▶ Task description
Output as a JSON list of strings, one string per line, the lines of the records from the line containing "Given: Expand the 5 km distance dropdown" through the final line of the records, omitting blank lines. Do not include the pictures.

★ ★ ★ ★ ★ ★ ★

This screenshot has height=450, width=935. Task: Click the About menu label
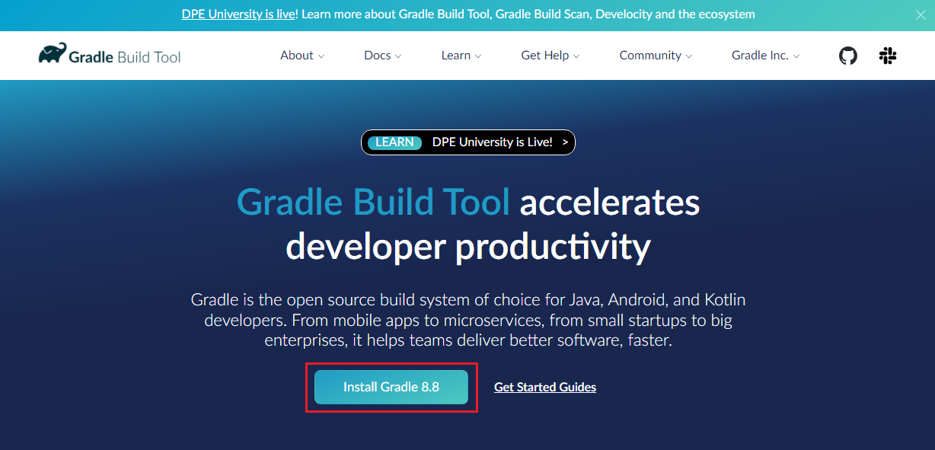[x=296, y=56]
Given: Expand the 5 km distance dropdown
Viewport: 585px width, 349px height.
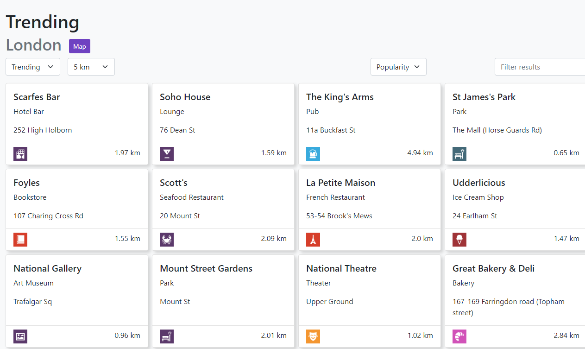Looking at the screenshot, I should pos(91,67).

★ ★ ★ ★ ★ ★ ★

▶ Expected answer
[
  "Given: Expand the 5 km distance dropdown",
  "Viewport: 585px width, 349px height.",
  "Looking at the screenshot, I should pos(91,67)."
]